→ **WHAT IS REQUIRED**:
Set out the lines below as a numbered list, omitting any blank lines and leaving the pictures out of the answer.

→ **Entries for locating words and elements**:
────────────────────────────────────────

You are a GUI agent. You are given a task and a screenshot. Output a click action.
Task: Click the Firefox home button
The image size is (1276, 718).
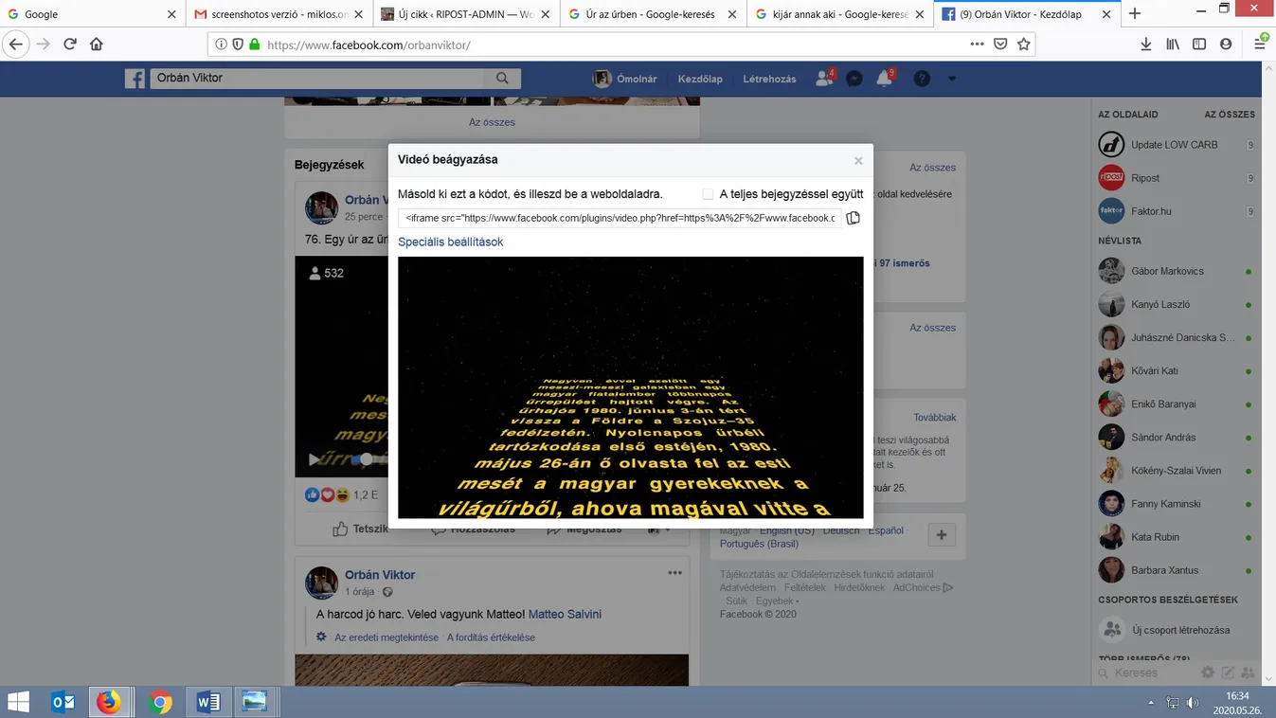tap(96, 45)
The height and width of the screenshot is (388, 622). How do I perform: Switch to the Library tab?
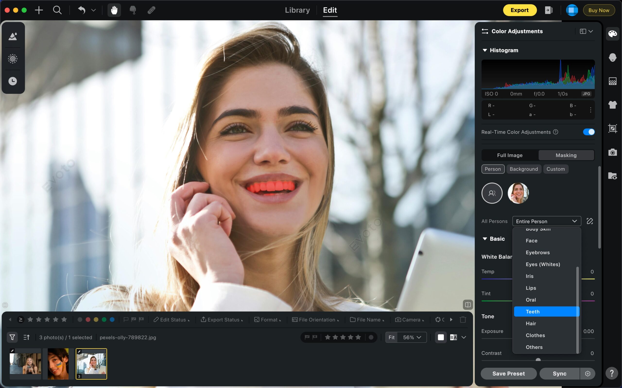tap(297, 10)
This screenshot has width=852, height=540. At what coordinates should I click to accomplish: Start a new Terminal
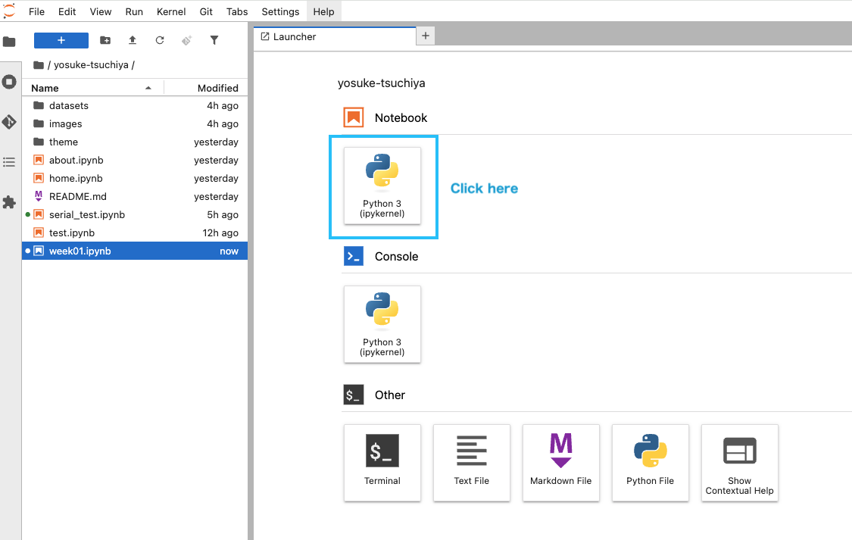point(382,462)
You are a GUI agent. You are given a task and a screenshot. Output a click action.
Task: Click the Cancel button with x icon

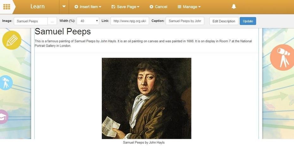pyautogui.click(x=158, y=7)
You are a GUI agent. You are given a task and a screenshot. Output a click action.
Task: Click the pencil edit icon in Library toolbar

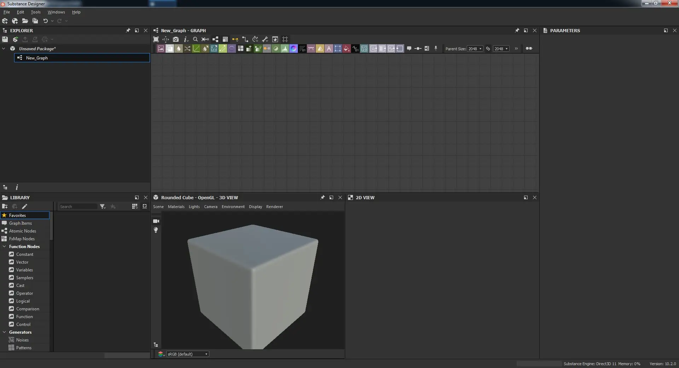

────────────────────────────────────────

→ **ANSWER**:
1. You are a GUI agent. You are given a task and a screenshot. Output a click action.
2. Task: Click the Firefox home button
3. The image size is (1276, 718).
4. tap(96, 45)
5. The height and width of the screenshot is (388, 622). How do I perform: Switch to the Library tab?
6. tap(297, 10)
7. This screenshot has width=852, height=540. At what coordinates should I click to accomplish: Start a new Terminal
8. point(382,462)
9. You are a GUI agent. You are given a task and a screenshot. Output a click action.
10. Task: Click the Cancel button with x icon
11. pyautogui.click(x=158, y=7)
12. You are a GUI agent. You are given a task and a screenshot. Output a click action.
13. Task: Click the pencil edit icon in Library toolbar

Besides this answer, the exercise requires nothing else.